File: notebooks/train_colab.ipynb

Section	Description
1. Environment Setup	Install PyTorch, timm, dependencies
2. GCS Authentication	Optional: authenticate for data/model storage
3. Data Loading	Download from HuggingFace or mount GCS
4. Model Definition	EfficientNet-B0 with custom head
5. Training Loop	Training with progress bars and metrics
6. Evaluation	Test set metrics and confusion matrix
7. Export	Save checkpoint, upload to GCS

Configuration

CONFIG = {
    "epochs": 15,
    "batch_size": 64,        # T4 handles 64; reduce to 32 if OOM
    "learning_rate": 0.001,
    "image_size": 224,
    "num_workers": 2,

    # GCS Integration (optional)
    "gcs_bucket": "<YOUR-GCS-BUCKET>",
    "gcs_data_path": "data/processed/",
    "gcs_model_path": "models/colab_trained.pt",
}

Data Loading Options

Option 1: HuggingFace Datasets (recommended)

from datasets import load_dataset
dataset = load_dataset("emirhanbilgic/cifake-real-and-ai-generated-synthetic-images")

Option 2: Google Cloud Storage

from google.colab import auth
auth.authenticate_user()
!gsutil -m cp -r gs://<YOUR-GCS-BUCKET>/data/processed/ ./data/

Option 3: Google Drive Mount

from google.colab import drive
drive.mount('/content/drive')
!cp -r /content/drive/MyDrive/AI-Product-Photo-Detector/data/processed/ ./data/

Export Options

Option 1: Download to local machine

from google.colab import files
files.download('models/checkpoints/best_model.pt')

Option 2: Upload to GCS

!gsutil cp models/checkpoints/best_model.pt gs://<YOUR-GCS-BUCKET>/models/

Option 3: Save to Google Drive

!cp models/checkpoints/best_model.pt /content/drive/MyDrive/AI-Product-Photo-Detector/models/

Expected Performance

GPU	Batch Size	Time/Epoch	Total (15 epochs)
T4	64	~1.5 min	~20-25 min
A100	64	~0.5 min	~8-10 min

Tips and Troubleshooting

Issue	Solution
Session timeout	Save checkpoints to Google Drive periodically
OOM errors	Reduce `batch_size` to 32 or 16
Slow data loading	Use HuggingFace datasets (pre-cached)
Need more GPU time	Use Colab Pro for longer sessions
Dataset not found	Try alternative HuggingFace datasets

Mode 3: Vertex AI

There are two approaches for Vertex AI training, depending on the use case:

GitHub Actions workflow (model-training.yml) -- the primary production method, triggered manually or on data changes.
Kubeflow Pipelines (src/pipelines/training_pipeline.py) -- a full KFP pipeline with data validation, training, evaluation, model comparison, registration, and deployment stages.

Both share the same core training code (src/training/train.py).

Prerequisites

GCP project with billing enabled (ai-product-detector-487013)
Service account with Vertex AI, GCS, Artifact Registry, and Cloud Run permissions
Training data uploaded to GCS (gs://ai-product-detector-487013/data/processed/)
GitHub Actions secrets configured (see CICD.md): GCP_SA_KEY, GCP_PROJECT_ID, GCS_BUCKET, API_KEY

Approach 1: GitHub Actions Workflow

This is the recommended production training method.

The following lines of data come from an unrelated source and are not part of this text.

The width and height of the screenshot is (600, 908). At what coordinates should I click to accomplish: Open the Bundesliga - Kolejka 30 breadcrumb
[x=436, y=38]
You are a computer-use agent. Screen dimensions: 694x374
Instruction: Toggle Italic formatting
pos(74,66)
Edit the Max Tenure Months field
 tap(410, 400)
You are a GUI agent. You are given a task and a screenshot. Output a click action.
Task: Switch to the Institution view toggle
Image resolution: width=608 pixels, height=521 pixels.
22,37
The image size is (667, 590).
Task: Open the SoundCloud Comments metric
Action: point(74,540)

The workflow verifies data on GCS, builds a training Docker image, submits a Vertex AI job, evaluates the result, and optionally deploys.

Architecture

+------------------------------------------------------------------+
|                    GitHub Actions Workflow                        |
+------------------------------------------------------------------+
|                                                                  |
|  +--------------+   +--------------+   +----------------------+  |
|  | Verify Data  | > | Build Image  | > | Submit Vertex AI Job |  |
|  | (GCS bucket) |   | (Artifact    |   | (T4 GPU or CPU       |  |
|  +--------------+   |  Registry)   |   |  fallback)           |  |
|                     +--------------+   +----------------------+  |
|                                                   |              |
|  +--------------+   +--------------+   +----------v-----------+  |
|  | Auto Deploy  | < | Quality Gate | < | Evaluate Model       |  |
|  | (Cloud Run)  |   | acc>=0.85    |   | (on GH runner, CPU)  |  |
|  +--------------+   | F1>=0.80     |   +----------------------+  |
|                     +--------------+                             |
+------------------------------------------------------------------+

Trigger Training

Option 1: GitHub Actions UI

Go to Actions -> Model Training (Vertex AI) -> Run workflow
Configure inputs:
- epochs: 15 (default)
- batch_size: 64 (default)
- auto_deploy: false (set to true for automatic deployment)
- use_gpu: true (falls back to CPU if GPU quota unavailable)
- region: us-central1 (default, best GPU quota) or europe-west1/europe-west4/asia-east1

Option 2: GitHub CLI

gh workflow run model-training.yml \
  -f epochs=15 \
  -f batch_size=64 \
  -f auto_deploy=true \
  -f use_gpu=true \
  -f region=us-central1

Automatic Triggers

The workflow also runs on pushes to main that modify files under data/**:

on:
  push:
    branches: [main]
    paths:
      - 'data/**'
  workflow_dispatch:

Workflow Stages

Stage	Duration	Description
Verify Data	~30s	Check GCS bucket for train/val/test data
Build Image	~3-5 min	Build and push training image to Artifact Registry
Submit Job	~20-30 min	Vertex AI CustomContainerTrainingJob (GPU or CPU)
Evaluate	~2 min	Run evaluation on GitHub runner (CPU)
Quality Gate	~10s	Check accuracy >= 0.85 and F1 >= 0.80
Deploy	~3 min	Deploy to Cloud Run (if auto_deploy=true and gate passes)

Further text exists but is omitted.